▶ [Page excerpt]:
_ _ _ _ _

Heye Town (荷叶镇 (荷葉鎮, Héyè Zhèn)) is a rural town in Shuangfeng County, Hunan Province, People's Republic of China. The town is bordered to the north by Jingzi Town, to the northeast by Shigu Town of Xiangtan County, to the southeast by Xinqiao Town of Hengshan County, to the west by Shiniu Township, and to the south by Xijiang Township of Hengyang County.

==History==
On 14 October 2016, the town was listed among the first group of "Distinctive Towns in China" by the National Development and Reform Commission, Ministry of Finance and Ministry of Housing and Urban–Rural Development.

==Administrative divisions==
The town is divided into 63 villages and 1 community, which include the following areas: Hejia'ao Community, Shaxi Village, Fengtian Village, Mupi Village, Shipai Village, Zhumu Village, Shiyu Village, Jinyu Village, Longyin Village, Fengming Village, Shenchong Village, Niyu Village, Dasheng Village, Xinmin Village, Qiaojia Village, Tianping Village, Guihua Village, Hetang Village, Jianshe Village, Hengmu Village, Haiqiu Village, Xingqiu Village, Shuangjiang Village, Qingquan Village, Youshui Village, Lianmeng Village, Fengshi Village, Hongri Village, Yongzhen Village, Haosheng Village, Shuanghe Village, Futuo Village, Shilin Village, Xinyao Village, Hecun Village, Tangjia Village, Xingao Village, Shangxin Village, Taiyuan Village, Dangxian Village, Jinfeng Village, Xiashi Village, Baini Village, Jianshi Village, Daping Village, Jiangbian Village, Jiufeng Village, Liangjiang Village, Lianshi Village, Huabei Village, Shihu Village, Nitang Village, Shiyuan Village, Hanpo Village, Xiangxing Village, Xiao Village, Xinjian Village, Yijiaping Village, Heye Village, Yuefei Village, Zhengjiang Village, and Huangteng Village (社区：贺家坳；村：沙溪、丰田、木皮、石牌、珠目、石鱼、金鱼、龙吟、凤鸣、神冲、泥鱼、大胜、新民、桥桂、天坪、桂华、荷塘、建设、横木、海秋、星球、双江、清泉、攸永、联盟、丰石、石塘、红日、永镇、长塘、豪胜、双合、富托、石林、新耀、禾村、汤佳、新高、上新、太源、当先、金凤、硖石、白泥、尖石、大坪、江边、九峰、良江、联石、花贝、石虎、泥塘、狮院、寒坡、象形、小村、新建、益嘉坪、荷叶、岳飞、正江、黄腾).

_ _ _ _ _

▶ [Extracted data]:
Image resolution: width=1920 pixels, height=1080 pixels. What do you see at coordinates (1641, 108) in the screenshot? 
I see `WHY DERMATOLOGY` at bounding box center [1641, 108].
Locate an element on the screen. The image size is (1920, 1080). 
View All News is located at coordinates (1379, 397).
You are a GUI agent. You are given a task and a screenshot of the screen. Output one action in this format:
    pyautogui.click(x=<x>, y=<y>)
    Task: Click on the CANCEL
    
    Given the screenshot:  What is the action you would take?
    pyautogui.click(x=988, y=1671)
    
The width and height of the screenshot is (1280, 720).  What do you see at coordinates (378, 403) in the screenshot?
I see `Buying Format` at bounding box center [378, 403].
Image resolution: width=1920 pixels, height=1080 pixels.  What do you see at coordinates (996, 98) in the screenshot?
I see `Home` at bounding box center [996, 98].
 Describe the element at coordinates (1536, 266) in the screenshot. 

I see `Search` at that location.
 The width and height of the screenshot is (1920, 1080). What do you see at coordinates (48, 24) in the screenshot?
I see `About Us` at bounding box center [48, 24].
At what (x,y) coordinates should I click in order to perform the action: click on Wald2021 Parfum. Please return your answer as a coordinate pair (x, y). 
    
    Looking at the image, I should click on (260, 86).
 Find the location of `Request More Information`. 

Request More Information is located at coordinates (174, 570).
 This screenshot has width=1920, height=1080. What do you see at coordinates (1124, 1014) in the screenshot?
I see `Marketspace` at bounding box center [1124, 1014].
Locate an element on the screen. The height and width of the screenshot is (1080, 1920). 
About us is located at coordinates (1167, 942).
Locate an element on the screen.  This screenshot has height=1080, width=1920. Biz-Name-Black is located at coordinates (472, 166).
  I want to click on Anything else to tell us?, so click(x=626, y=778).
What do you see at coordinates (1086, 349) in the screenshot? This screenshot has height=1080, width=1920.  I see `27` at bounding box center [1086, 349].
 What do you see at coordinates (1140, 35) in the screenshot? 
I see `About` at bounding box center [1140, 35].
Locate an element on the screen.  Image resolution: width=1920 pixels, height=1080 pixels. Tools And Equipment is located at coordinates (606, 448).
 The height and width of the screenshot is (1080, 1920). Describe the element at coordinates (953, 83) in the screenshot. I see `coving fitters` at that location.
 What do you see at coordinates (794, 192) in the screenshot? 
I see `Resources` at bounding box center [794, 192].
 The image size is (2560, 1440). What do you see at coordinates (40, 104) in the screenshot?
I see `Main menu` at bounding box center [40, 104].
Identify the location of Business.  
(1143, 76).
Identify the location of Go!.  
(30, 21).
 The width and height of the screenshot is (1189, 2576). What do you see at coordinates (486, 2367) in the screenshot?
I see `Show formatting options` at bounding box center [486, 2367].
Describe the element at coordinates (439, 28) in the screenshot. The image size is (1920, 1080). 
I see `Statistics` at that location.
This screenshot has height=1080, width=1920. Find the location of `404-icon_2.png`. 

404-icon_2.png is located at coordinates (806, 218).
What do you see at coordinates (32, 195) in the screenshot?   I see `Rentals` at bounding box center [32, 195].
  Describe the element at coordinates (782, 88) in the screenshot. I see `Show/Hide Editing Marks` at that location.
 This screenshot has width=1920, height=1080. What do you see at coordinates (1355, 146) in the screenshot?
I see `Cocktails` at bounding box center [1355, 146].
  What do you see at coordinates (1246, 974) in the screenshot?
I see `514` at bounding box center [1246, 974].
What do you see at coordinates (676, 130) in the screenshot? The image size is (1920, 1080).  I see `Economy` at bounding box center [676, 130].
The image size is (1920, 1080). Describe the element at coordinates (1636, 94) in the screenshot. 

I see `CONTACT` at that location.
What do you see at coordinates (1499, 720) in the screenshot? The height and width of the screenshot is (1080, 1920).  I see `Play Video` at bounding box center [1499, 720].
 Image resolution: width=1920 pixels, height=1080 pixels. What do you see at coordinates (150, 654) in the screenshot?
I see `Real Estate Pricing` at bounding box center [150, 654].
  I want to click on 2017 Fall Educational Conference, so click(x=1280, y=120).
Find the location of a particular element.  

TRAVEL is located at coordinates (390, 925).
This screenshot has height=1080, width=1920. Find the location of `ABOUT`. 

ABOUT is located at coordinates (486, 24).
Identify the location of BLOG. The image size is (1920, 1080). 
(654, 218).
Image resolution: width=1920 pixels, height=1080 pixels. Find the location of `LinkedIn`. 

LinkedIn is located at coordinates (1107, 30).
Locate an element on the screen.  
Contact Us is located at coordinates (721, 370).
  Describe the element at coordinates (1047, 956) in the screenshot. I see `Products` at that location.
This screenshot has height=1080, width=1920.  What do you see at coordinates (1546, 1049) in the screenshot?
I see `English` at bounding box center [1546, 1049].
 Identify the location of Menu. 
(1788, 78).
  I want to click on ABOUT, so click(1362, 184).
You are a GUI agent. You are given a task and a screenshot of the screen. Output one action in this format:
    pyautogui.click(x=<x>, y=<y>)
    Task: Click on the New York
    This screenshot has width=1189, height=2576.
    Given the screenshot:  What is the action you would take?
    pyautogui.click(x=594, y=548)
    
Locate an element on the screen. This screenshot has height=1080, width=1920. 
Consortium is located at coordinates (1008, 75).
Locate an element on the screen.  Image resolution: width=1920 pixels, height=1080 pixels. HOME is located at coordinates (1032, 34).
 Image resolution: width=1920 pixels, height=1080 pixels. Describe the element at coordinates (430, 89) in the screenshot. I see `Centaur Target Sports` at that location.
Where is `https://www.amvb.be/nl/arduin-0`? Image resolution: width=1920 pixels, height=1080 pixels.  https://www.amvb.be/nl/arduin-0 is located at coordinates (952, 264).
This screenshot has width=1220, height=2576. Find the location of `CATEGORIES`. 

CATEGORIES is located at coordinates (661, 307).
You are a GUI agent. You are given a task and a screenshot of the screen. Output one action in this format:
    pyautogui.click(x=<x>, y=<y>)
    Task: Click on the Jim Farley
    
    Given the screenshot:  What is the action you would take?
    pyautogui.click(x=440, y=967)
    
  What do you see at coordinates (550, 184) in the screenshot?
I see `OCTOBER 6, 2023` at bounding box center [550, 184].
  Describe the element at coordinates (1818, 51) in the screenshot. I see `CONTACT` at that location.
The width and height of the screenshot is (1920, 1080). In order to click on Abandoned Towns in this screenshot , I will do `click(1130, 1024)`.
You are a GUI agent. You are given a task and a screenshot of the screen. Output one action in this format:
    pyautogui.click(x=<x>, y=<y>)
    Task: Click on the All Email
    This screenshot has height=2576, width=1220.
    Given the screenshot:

_ _ _ _ _

▶ [Complete the following]:
a - In the Heye Town text, which town borders Heye Town to the north?
b - Rewrite the part of the Heye Town text that opens with the words containing "Heye Town (荷叶镇" and closes with "and Urban–Rural Development.", replacing "Shuangfeng County" with "Shuangfeng District".

▶ [Expected responses]:
a - Jingzi Town

b -
Heye Town (荷叶镇 (荷葉鎮, Héyè Zhèn)) is a rural town in Shuangfeng District, Hunan Province, People's Republic of China. The town is bordered to the north by Jingzi Town, to the northeast by Shigu Town of Xiangtan County, to the southeast by Xinqiao Town of Hengshan County, to the west by Shiniu Township, and to the south by Xijiang Township of Hengyang County.

==History==
On 14 October 2016, the town was listed among the first group of "Distinctive Towns in China" by the National Development and Reform Commission, Ministry of Finance and Ministry of Housing and Urban–Rural Development.